Scan the listing beneath this sentence. Report each line with the word "agent".

+---+

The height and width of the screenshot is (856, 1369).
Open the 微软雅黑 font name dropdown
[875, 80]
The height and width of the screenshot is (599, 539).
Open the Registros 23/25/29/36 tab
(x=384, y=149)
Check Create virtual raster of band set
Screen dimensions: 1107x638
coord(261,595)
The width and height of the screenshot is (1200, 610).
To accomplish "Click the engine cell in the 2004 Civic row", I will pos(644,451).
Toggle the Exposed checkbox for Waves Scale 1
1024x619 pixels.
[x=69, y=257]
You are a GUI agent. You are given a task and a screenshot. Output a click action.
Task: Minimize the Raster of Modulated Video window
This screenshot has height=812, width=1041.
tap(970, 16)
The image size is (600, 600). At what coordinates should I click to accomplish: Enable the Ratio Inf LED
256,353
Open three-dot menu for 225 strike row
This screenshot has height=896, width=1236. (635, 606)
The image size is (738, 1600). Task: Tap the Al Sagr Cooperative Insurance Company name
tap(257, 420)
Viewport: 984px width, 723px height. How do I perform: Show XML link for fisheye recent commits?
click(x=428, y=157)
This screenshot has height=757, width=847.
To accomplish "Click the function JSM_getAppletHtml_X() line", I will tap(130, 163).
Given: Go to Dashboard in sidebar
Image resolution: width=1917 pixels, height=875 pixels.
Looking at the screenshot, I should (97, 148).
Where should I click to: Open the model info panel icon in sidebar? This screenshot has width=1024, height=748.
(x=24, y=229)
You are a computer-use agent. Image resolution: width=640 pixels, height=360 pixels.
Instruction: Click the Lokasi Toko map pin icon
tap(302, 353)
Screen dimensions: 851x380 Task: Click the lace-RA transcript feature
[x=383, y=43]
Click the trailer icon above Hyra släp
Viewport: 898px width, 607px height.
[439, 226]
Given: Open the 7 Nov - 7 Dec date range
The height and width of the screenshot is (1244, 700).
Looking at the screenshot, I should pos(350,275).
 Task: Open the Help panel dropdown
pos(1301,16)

+---+

TASK RESPONSE:
You are a GUI agent. You are given a task and a screenshot. Output a click action.
You are a computer-use agent. Image resolution: width=640 pixels, height=360 pixels.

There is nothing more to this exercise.